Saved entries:
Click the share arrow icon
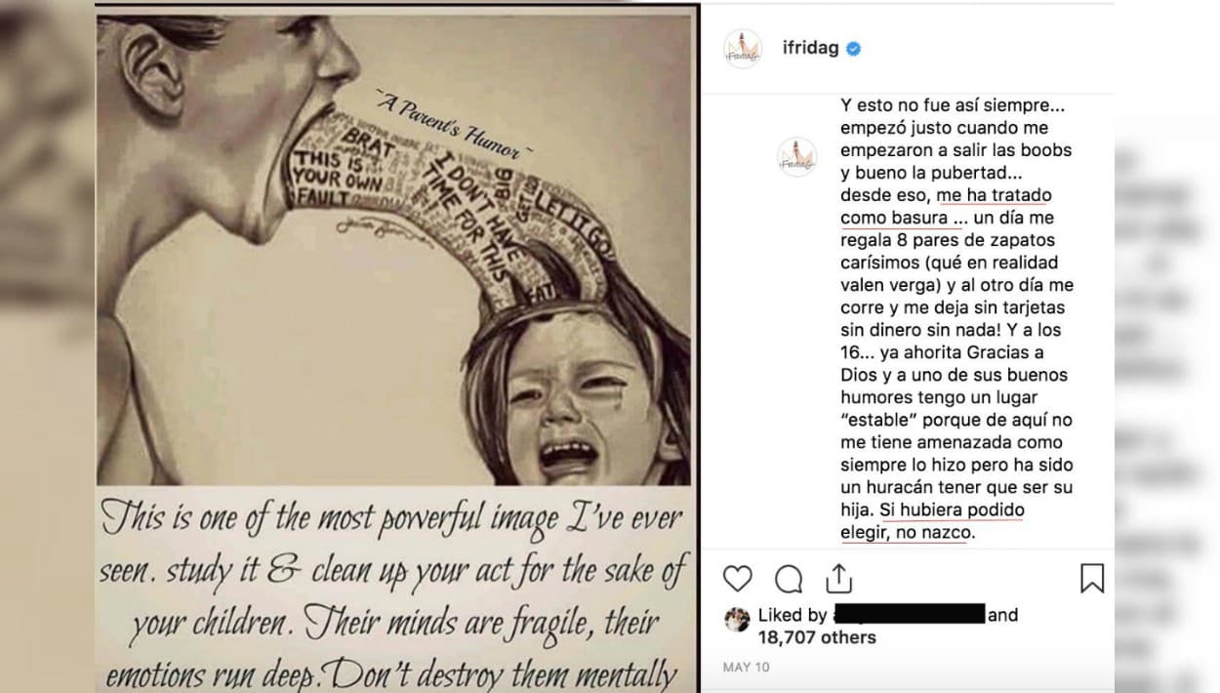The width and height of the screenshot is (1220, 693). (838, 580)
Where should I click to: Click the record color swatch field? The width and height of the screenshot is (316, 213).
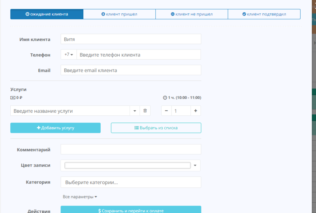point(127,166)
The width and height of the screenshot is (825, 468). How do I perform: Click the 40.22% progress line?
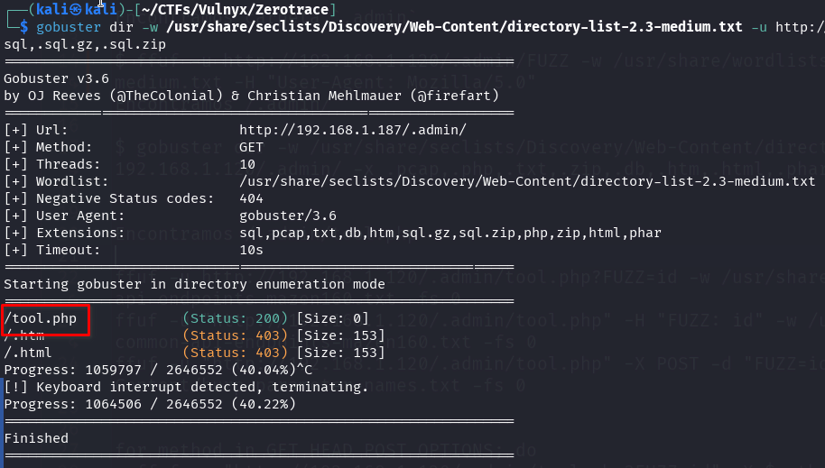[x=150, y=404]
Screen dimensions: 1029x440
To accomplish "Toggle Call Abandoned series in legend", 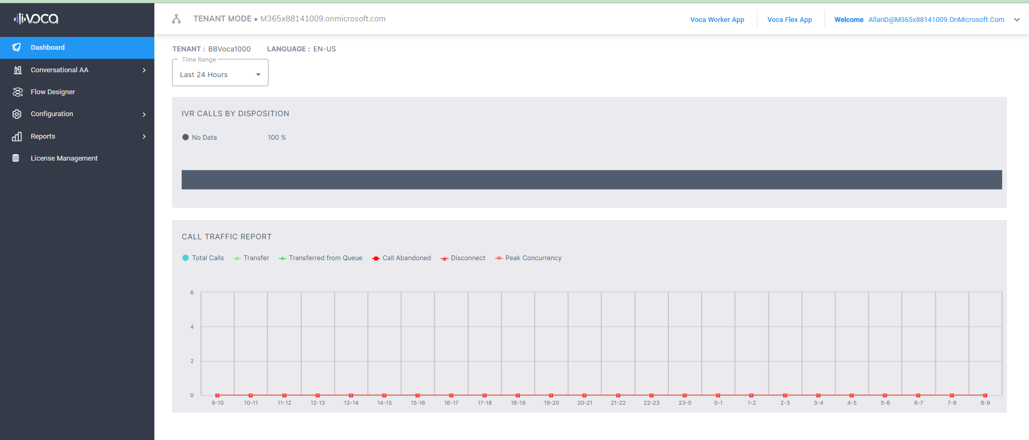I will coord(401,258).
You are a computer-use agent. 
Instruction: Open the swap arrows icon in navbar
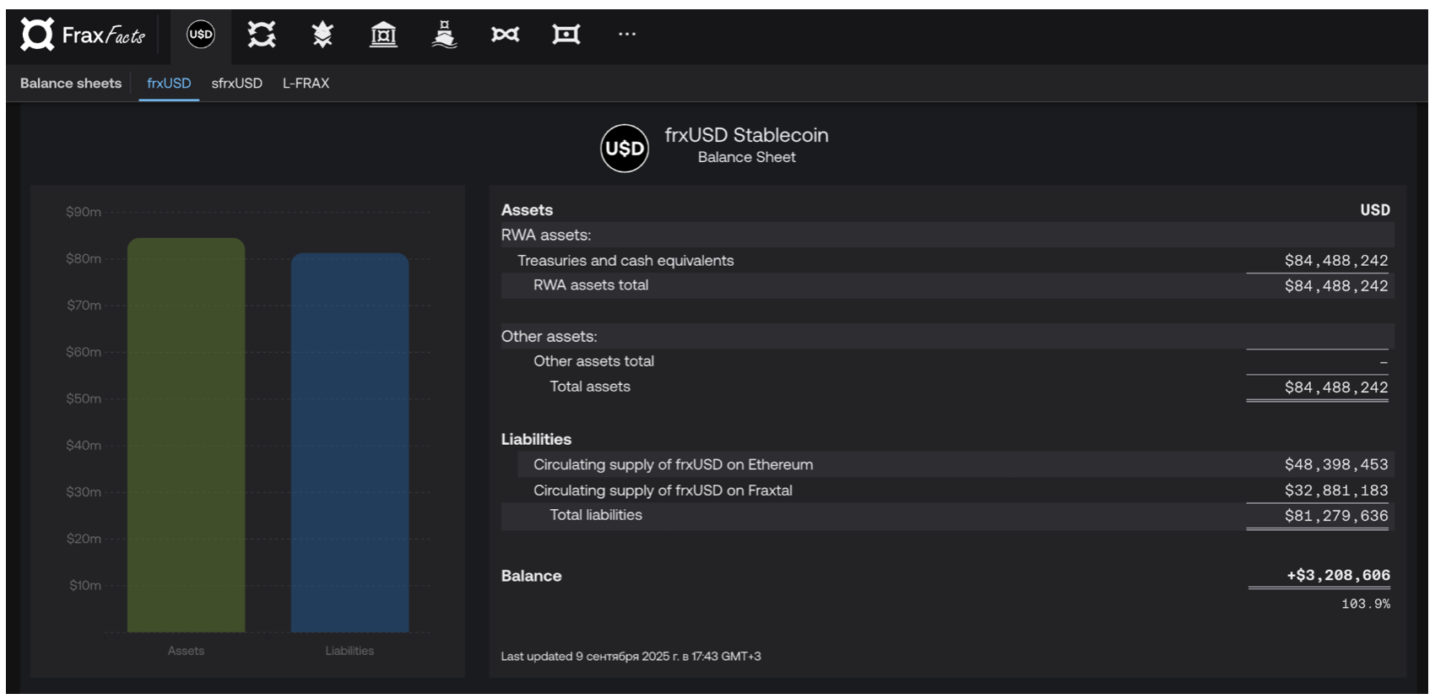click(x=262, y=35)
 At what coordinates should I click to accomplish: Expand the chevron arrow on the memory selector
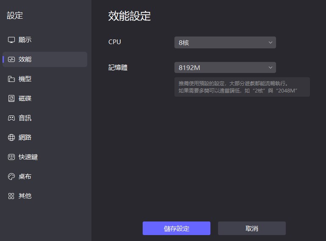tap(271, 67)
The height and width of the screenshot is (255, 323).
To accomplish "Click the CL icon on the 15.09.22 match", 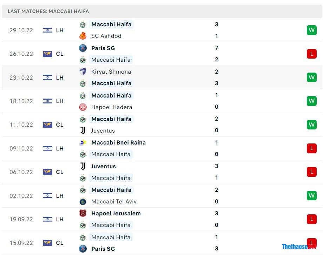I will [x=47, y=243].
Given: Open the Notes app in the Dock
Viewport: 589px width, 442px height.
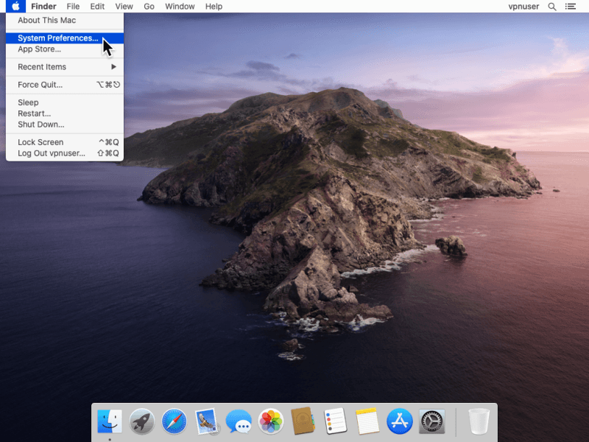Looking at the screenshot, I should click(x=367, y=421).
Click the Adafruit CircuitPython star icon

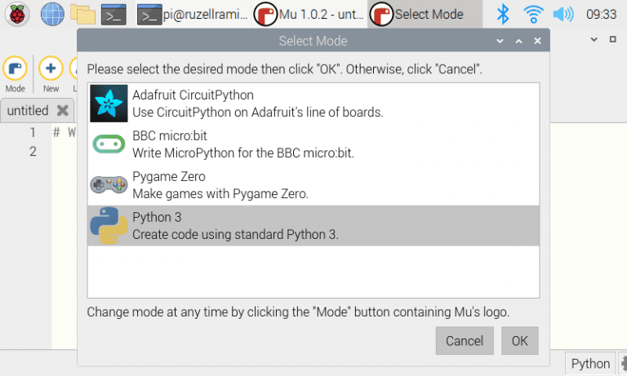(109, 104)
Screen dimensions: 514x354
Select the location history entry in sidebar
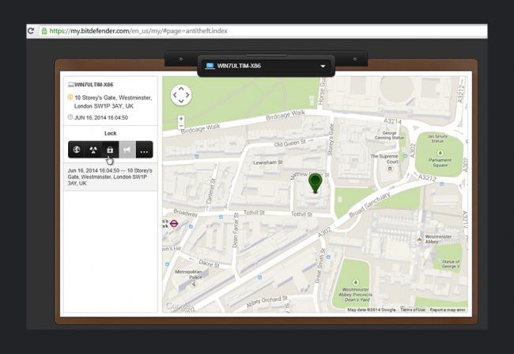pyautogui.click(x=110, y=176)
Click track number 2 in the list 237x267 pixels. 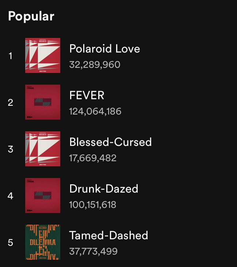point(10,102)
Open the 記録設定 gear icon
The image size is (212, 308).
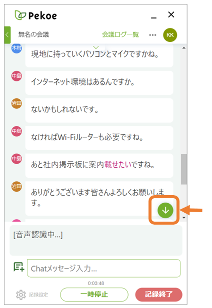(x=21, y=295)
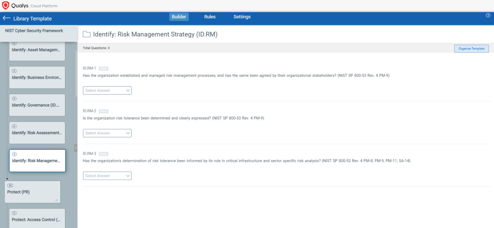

**What the exercise asks**. Tell me how many lines of the data hold the word "dimensions", giving only the number.

**Answer section**. 2